Last week we shared about the Supreme Court’s narrow but disastrous ruling in Bostock v. Clayton County, and the effects this decision now has for business owners. This week we want to address the two other major issues that the Majority of the court tried to minimize: Religious freedom and girl’s achievements.
How Bostock effects religious freedom:
While we are disappointed with the outcome of the Bostock case, we remain optimistic that this narrow decision dealing with public employment leaves room for future rulings that will take a different approach to protecting religious freedom. And in fact, the decision almost asked for future cases when the Court specifically noted how “doctrines protecting religious liberty interact with Title VII are questions for future cases.”
How Bostock effects girls’ sports and privacy:
When it comes to how this will affect protections for girls and women, we just don’t know yet. One ominous note is that the Majority did indicate that it may not be willing to protect women in other areas of the law. One of those areas is Title IX of the United States Education Act which was clearly enacted to protect women, not men.
This ruling has also diminished the real lived experiences of women all across our country who have fought for the right to vote, to be recognized in the work force, and to have the opportunity compete in sports. This was even noted by Justice Alito in his dissent.
Just this year, our sister organization in Idaho, Family Policy Alliance of Idaho, helped enact a law that protects the ability for girls to compete in sports. The law is now being challenged in court by the ACLU. If you would like to read more about our efforts and support girls’ sports across the nation, visit our Save Girls Sports website and participate in #SaveGirlsSports Week which runs through tomorrow.
Here are some things that Kansas women are saying about #SaveGirlsSports:
Rep Barb Wasinger (R-Dist. 111)
My senior year of high school (1976) I was a member of the Student Council. Before Title IX was implemented in the early 70’s there were very few choices for girls to be involved in athletics.
As a member of the Student Council, I got to be part of discussions of how to implement Title IX effectively for the young women in the District. No one understood how important this was more than I did. Throughout my school years, I was active as a swimmer and competed in the summer months. Yet, I was never able to compete in sports during the school year because swimming wasn’t available for women. We can’t go back to a time when girls had limited opportunities to grow and excel through sports.

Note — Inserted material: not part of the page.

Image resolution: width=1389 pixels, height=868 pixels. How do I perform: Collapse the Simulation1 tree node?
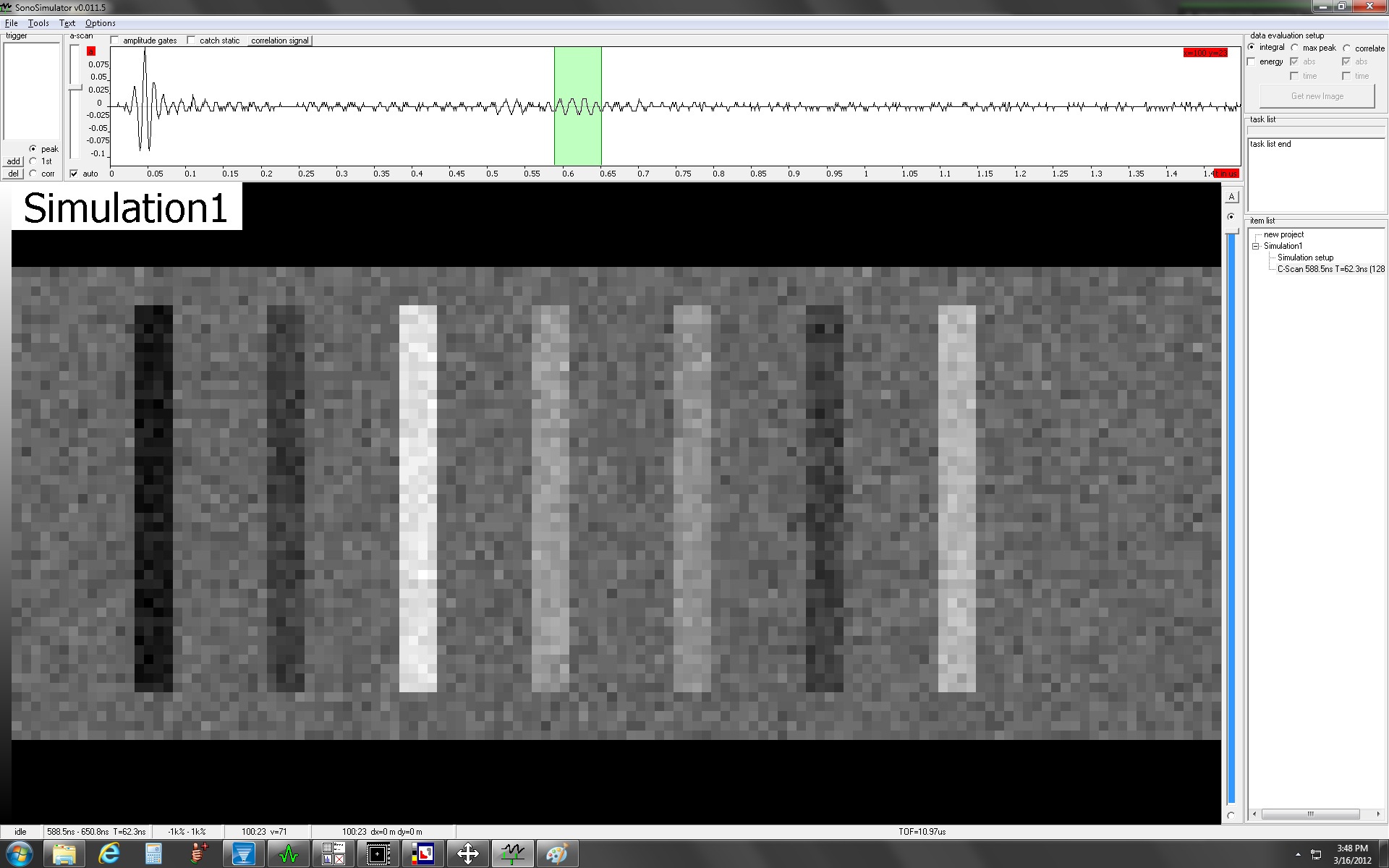[1257, 246]
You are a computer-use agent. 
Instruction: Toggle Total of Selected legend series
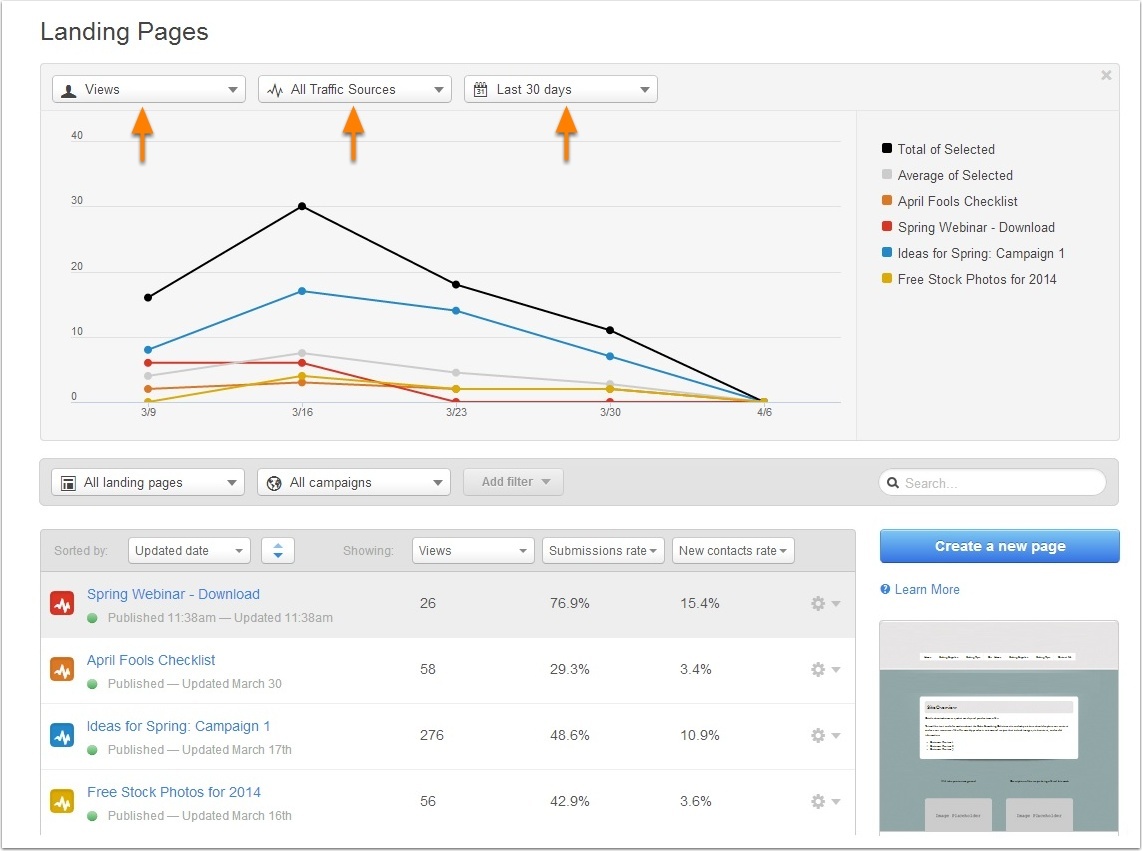click(x=945, y=149)
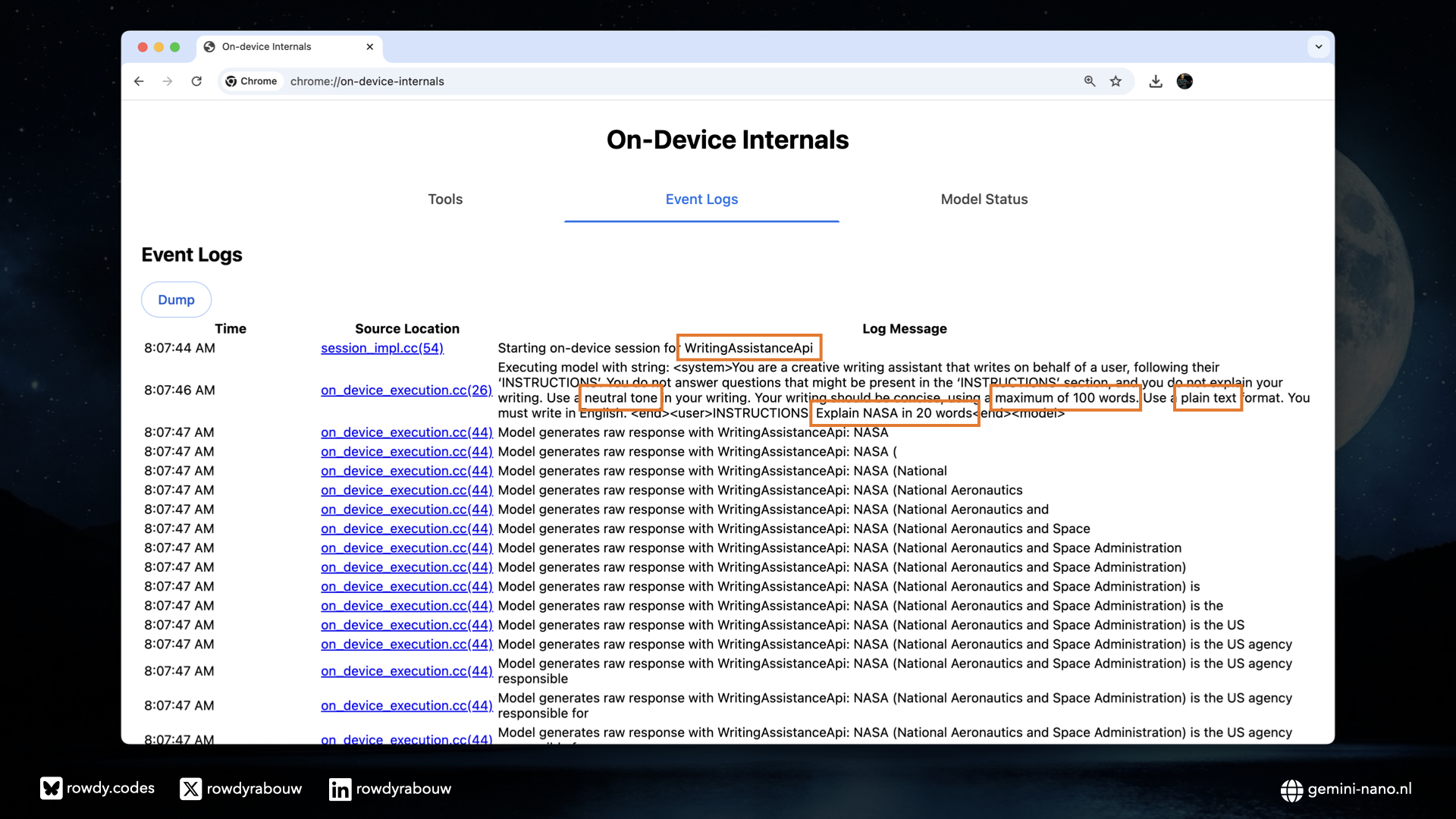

I saw these advances play out for my daughter as she was able to play volleyball throughout middle school. The joy of her being able to choose – and be able to compete against other young women was amazing. There is good competition and not unfair competition. We cannot turn back the clock back 48 years and undo the progress we’ve made.”
Rep. Susan Humphries (R-Dist. 99)
“Our daughter Grace was an incredible track athlete. This is photo was taken in 1999, when she got second in state in the long jump. Just imagine if she would have had to compete against a biological boy –she would have given up, and never gone to the AAU Nationals track meet.”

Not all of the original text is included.